I mentioned the book might even be read in pro/anti feminist terms. Even though Carmen is very conservative when it comes women’s roles, noting how scandalous it was for her sister to have an illegitimate child with an Italian during the Civil War and then move to Madrid without consequence, at least in her mind, she holds Mario accountable for his sexist behavior. The first glimpse comes when Carmen says girls shouldn’t go to university, a position that Mario holds. While it may seem to be a very conservative position, part of her reasoning is that the men, even those of his literary group, don’t respect women. Even if a woman gets an education, they are only good for sleeping around with or keeping the home. Mario has had an affair with his sister-in-law. There is a memorable scene at the wake when she is more broken up than Carmen. More over, Mario doesn’t respect her. He makes fun of her breast size, won’t let her discipline the children, and generally doesn’t listen to her. She knows that these men, even the one who are full of talk about justice, only want one thing from women. Carmen’s solutions to the problem are certainly debatable, but she knows what’s happening.

One wonders why they got married in the first place. Given that Mario and his family were on the Republican side, or red as Carmen says, why would she marry him. She loved the war, she says, wasn’t afraid, and had the time of her life. She was good, too, was married a virgin. But that didn’t pay off. Mario didn’t respect her, give her love, said on their wedding night, good night, and then turned over. There’s no passion, not like Paco who she knew as a young woman, and now as an older woman has been driven in his Citroen Tibaron, a car classes above the 600. It’s obvious that she is in love with him. The way she describes his eyes, eyes that still look good twenty years after they first met. That he excites her so is something she can’t handle. After complaining about all the things she’s put up with, she begs Mario’s forgiveness for feeling something. She claims she loves Mario, but she doesn’t. It’s Paco, the car, the attention after a loveless marriage, that attracts her.

It’s the interplay between all these impulses, the conservatism, the resentment, the passion that never can be, that makes Cinco horas con Mario work. Moreover, there is a humor at times, one that even seems self depreciating. When Carmen mentions how Mario criticized her breast size she says,

…  los intelectuales deberían prohibirles ir a la playa, que así, tan flacos y tan crudios, resultan antiestéticos, más inmorales que los mismos bikinis.

… they should prohibit intellectuals from going to the beach, so thin and under cooked, they turn out antiesthetic, more immoral than bikinis.

Finally, the narration is full of life and idiomatic expressions that make the Cicno horas breathe. When describing how much she like the war she says,

Yo lo pasé fábula, Mario, para qué te voy a contar, toda la ciudad llena de gente, menudo barullo, que todavía no sé, te lo digo sinceramente, cómo no te planté entonces, recién novios, que cada vez venías del frente, con lo de tus hermanos y eso, en plan de revientafiestas, como pensativo, o amaragao, ¡qué sé yo!

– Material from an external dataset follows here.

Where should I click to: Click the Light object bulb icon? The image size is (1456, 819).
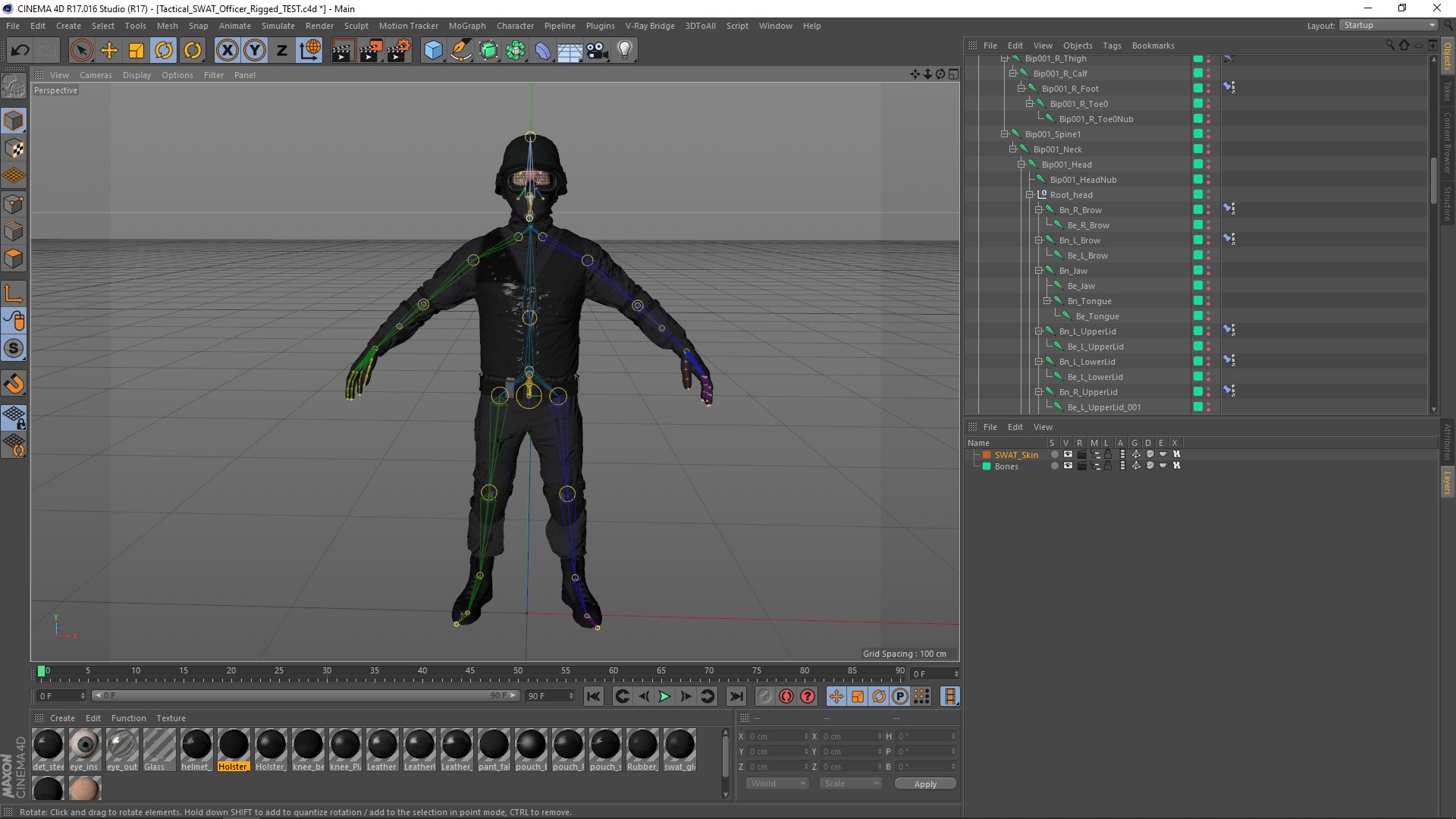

It was marvelous, Mario, and I’ll tell you, the whole city full of people, what a racket, that I still don’t know, and I tell you this sincerely, how come you couldn’t hold your ground against them, us newly girlfriend and boyfriend, and every time you came back from the front with your brothers, planing to be a spoil sorts, pensive or bitter, oh, how I know!

Cinco horas con Mario is a complex book that can be read in many different ways. It’s slipperiness that makes it difficult to say exactly which direction Delibes was going when he wrote it. Nevertheless, it is worth of its reputation as a seminal work of 20th century Spanish literature.